» **Try it**: A single number is required: how many lines below include the string "will".

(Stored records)
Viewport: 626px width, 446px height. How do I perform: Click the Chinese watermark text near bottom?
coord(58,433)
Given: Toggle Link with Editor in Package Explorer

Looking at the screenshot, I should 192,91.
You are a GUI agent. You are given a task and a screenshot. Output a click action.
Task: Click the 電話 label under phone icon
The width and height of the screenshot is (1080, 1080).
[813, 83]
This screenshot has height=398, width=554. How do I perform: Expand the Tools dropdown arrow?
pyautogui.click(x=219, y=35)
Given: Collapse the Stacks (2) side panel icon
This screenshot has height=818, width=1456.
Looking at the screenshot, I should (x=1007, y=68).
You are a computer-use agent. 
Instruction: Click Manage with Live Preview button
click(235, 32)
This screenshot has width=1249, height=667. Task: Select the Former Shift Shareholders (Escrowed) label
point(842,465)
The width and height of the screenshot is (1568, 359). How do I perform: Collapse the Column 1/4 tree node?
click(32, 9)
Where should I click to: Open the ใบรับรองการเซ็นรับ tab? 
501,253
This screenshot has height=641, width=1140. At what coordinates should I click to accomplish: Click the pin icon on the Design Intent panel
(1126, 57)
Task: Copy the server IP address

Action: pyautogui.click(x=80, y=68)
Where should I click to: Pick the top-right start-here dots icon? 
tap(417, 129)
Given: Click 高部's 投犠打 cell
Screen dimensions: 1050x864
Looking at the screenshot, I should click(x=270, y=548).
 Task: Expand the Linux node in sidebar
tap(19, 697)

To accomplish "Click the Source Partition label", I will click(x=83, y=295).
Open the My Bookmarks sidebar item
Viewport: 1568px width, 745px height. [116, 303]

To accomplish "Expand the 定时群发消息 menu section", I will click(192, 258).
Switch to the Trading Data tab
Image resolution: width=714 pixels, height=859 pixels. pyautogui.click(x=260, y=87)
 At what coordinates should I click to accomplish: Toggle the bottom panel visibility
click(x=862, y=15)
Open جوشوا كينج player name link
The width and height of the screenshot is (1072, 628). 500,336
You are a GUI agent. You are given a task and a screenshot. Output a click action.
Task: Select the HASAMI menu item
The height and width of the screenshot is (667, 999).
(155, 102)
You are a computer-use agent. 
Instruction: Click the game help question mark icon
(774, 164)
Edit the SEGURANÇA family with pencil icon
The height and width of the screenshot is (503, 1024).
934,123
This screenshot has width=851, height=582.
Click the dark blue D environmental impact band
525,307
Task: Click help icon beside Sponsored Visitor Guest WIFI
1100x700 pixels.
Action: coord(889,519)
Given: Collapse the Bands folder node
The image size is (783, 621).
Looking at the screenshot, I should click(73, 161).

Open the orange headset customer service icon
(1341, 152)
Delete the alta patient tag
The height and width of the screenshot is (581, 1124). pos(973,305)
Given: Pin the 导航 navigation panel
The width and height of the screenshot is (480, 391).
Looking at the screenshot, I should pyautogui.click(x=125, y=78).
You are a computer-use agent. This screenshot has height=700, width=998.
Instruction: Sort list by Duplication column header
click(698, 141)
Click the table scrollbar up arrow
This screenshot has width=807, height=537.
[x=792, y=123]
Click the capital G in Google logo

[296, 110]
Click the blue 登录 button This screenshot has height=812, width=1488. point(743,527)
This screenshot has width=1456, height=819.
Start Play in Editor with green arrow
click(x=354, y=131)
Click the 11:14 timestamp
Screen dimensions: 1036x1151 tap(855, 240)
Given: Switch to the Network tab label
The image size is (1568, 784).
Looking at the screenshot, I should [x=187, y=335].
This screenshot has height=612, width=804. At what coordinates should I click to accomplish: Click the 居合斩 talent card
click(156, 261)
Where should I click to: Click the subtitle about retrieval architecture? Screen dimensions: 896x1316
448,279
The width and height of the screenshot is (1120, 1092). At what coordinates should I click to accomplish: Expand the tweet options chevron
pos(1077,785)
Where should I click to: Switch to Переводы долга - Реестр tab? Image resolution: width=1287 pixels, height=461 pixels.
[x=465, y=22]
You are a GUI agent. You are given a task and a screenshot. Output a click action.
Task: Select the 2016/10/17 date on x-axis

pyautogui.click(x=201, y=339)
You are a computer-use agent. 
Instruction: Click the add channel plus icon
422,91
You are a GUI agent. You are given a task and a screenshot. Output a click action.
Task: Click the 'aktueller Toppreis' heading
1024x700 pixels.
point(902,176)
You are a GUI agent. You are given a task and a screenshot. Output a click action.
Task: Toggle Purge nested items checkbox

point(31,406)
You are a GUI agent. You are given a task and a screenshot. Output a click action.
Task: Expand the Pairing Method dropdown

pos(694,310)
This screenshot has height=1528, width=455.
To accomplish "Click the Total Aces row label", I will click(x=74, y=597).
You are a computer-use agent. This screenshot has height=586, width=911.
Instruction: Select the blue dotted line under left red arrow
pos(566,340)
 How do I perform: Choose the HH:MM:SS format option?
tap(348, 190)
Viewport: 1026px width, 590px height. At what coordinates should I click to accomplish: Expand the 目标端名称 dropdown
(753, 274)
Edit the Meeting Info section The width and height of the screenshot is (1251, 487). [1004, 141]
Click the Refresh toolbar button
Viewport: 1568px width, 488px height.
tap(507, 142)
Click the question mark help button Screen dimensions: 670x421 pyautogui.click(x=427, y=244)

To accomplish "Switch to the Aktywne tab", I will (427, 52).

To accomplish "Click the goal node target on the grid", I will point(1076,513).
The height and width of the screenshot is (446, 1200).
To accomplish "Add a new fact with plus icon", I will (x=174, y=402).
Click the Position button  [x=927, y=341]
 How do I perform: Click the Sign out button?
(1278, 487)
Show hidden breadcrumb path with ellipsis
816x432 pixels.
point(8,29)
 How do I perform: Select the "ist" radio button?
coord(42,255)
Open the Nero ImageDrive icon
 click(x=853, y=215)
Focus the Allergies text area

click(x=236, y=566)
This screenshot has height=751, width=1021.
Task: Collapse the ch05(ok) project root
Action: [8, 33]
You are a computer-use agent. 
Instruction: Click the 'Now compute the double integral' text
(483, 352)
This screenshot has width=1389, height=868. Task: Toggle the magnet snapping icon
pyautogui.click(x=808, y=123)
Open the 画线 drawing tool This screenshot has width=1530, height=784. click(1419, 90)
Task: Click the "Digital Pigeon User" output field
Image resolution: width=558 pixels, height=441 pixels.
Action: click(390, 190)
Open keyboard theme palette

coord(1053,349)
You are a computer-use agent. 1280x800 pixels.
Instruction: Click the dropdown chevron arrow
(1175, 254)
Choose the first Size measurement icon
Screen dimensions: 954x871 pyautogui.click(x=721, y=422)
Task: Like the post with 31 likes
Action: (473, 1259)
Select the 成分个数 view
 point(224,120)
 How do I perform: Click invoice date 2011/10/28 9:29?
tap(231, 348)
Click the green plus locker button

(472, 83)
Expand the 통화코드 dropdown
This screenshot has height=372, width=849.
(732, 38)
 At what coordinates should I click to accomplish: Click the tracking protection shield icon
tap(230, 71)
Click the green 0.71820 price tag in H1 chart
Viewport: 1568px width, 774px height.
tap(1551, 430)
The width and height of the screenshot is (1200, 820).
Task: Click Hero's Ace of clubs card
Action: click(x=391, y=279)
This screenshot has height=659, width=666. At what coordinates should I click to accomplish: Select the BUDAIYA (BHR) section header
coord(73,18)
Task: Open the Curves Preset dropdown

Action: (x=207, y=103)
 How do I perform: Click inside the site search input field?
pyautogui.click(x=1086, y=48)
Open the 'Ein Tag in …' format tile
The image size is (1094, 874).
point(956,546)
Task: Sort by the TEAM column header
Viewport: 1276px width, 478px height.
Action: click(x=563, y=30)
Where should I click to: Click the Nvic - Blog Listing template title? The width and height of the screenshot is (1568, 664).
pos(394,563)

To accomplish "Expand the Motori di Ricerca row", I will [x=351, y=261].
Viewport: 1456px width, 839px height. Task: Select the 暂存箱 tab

» **Solution to this problem**: 7